Gallas' arguments notwithstanding, we hold that Judge Sylvester is entitled to the protection of judicial immunity. Her order, as described in the amended complaint, undeniably was a judicial act. Contrary to Gallas' argument that "clerks and not judges are typically the custodians of the public record," Appellant's Br. at 27, the issuance of an order releasing a court record to the public is certainly a "function normally performed by a judge," and the newspaper reporter "dealt with the judge in [her] judicial capacity" when he approached Judge Sylvester (through DiPrimio) seeking an order releasing the PFA. See Stump, 435 U.S. at 362, 98 S.Ct. at 1107. Indeed, Gallas' complaint states that Judge Sylvester's actions were taken "under the color of state law and as agent of the. . . [Court of Common Pleas]" and that Judge Sylvester
"used the color of her authority under state law" to order the release of the PFA. See J.A. at 83, 97. These allegations recognize that Judge Sylvester was acting in her judicial capacity. See id. at 360, 98 S.Ct. at 1106 ("[W]e cannot characterize the approval of the petition as a nonjudicial act. [Plaintiffs] themselves stated in their pleadings before the District Court that Judge Stump was `clothed with the authority of the state' at the time that he approved the petition and that `he was acting as a county circuit court judge.' ").

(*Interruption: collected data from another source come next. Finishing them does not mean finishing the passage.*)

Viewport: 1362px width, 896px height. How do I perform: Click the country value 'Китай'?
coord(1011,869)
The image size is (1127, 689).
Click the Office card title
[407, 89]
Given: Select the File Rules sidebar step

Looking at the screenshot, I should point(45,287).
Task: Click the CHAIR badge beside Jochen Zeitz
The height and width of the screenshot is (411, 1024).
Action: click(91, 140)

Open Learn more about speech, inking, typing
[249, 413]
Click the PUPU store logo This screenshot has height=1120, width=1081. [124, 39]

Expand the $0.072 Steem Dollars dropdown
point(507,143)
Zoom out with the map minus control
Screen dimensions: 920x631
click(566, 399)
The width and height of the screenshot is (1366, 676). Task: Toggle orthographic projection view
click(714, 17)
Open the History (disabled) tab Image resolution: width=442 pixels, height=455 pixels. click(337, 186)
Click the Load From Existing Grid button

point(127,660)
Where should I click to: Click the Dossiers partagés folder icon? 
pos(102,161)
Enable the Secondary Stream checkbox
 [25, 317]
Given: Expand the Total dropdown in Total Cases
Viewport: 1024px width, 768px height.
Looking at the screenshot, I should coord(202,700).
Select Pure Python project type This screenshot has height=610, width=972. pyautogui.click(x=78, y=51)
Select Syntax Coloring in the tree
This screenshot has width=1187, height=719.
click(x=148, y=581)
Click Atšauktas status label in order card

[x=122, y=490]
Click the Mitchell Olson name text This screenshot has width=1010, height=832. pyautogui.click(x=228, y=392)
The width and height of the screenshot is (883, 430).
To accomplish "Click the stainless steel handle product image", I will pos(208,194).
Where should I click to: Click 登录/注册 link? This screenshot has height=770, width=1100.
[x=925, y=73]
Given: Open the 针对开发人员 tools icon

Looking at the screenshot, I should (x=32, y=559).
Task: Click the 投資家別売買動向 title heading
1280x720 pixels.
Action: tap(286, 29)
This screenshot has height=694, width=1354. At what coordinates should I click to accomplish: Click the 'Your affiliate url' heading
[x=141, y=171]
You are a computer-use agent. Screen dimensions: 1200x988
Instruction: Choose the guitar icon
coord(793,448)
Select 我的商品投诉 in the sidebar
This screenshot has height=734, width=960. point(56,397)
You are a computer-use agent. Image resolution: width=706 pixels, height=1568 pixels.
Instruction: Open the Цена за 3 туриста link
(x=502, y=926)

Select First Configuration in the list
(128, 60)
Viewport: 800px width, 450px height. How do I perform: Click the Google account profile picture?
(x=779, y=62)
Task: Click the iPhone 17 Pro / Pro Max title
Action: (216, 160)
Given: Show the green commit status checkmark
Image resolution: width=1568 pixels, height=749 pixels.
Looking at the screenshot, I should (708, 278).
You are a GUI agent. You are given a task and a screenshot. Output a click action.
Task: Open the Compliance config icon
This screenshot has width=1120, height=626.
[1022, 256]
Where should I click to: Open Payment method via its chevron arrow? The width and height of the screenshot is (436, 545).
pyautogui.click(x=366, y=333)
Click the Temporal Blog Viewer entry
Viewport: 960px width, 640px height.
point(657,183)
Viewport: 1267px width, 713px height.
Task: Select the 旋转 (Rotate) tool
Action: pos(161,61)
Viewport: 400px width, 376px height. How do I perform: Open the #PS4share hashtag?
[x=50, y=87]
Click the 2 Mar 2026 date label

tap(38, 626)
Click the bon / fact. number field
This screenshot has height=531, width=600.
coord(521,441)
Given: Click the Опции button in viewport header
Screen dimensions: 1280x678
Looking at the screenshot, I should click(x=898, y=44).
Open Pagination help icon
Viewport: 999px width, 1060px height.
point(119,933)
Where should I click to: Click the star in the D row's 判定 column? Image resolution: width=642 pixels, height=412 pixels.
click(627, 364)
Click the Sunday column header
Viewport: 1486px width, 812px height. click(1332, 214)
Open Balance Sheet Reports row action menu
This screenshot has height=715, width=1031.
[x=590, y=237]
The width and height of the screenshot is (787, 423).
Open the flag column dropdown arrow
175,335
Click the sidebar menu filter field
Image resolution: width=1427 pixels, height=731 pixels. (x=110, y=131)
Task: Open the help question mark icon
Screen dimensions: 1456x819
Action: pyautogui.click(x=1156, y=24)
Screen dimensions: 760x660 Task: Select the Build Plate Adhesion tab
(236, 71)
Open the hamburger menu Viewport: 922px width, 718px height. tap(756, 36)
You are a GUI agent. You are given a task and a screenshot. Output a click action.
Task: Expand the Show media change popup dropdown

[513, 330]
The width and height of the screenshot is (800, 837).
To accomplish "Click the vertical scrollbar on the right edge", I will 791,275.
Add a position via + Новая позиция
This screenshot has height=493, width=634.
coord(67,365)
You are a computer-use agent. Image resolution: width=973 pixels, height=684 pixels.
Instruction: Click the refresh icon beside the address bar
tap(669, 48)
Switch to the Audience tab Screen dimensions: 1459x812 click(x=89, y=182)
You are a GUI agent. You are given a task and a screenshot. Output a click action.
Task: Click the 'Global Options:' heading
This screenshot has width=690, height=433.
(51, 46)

The fact that Judge Sylvester issued the order ex parte, without notice to Gallas or an opportunity for him to be heard, does not mean that her act was not judicial. In Stump, the Supreme Court held that a judge was absolutely immune with respect to his approval of a mother's ex parte petition for an order permitting the sterilization of her mentally challenged daughter. Id. at 355-64, 98 S.Ct. at 1104-09. The Court squarely rejected the plaintiffs' argument that the approval of the petition was not a judicial act because it was "not given a docket number, was not placed on file with the clerk's office, and was approved in an ex parte proceeding without notice to the minor, without a hearing, and without the appointment of a guardian ad litem." Id. at 360-63, 98 S.Ct. at 1106-08. In the Court's view, "[b]ecause Judge Stump performed the type of act normally performed only by judges and because he did so in his capacity as a Circuit Court Judge, we find no merit to [plaintiffs'] argument that the informality with which he proceeded rendered his action nonjudicial and deprived him of his absolute immunity." Id. at 362-63, 98 S.Ct. at 1108.8
Further, the allegations of the complaint do not indicate that Judge Sylvester acted in the clear absence of all jurisdiction. We will accept Gallas' allegation that Judge Sylvester violated a court "rule" which allowed the release of an impounded PFA only for purposes of its use as evidence in a judicial proceeding, and only then upon judicial order following a verified petition properly noticed to all interested parties.9 Yet, such a procedural error at most might establish that Judge Sylvester acted in excess of her jurisdiction, not that she acted in the clear absence of all jurisdiction. See id. at 359, 98 S.Ct. at 1106 ("A judge is absolutely immune from liability for his judicial acts even if his exercise of authority is flawed by the commission of grave procedural errors."); see also Mireles , 502 U.S. at 13, 112 S.Ct. at 289 (holding that a judge merely acted in excess of his authority in ordering police officers to use excessive force in bringing an attorney to his courtroom for a calendar call); Rolleston v. Eldridge, 848 F.2d 163, 164-65 (11th Cir. 1988) ("Even assuming that Judge Eldridge had not followed procedural rules, his action would still be within his jurisdiction.").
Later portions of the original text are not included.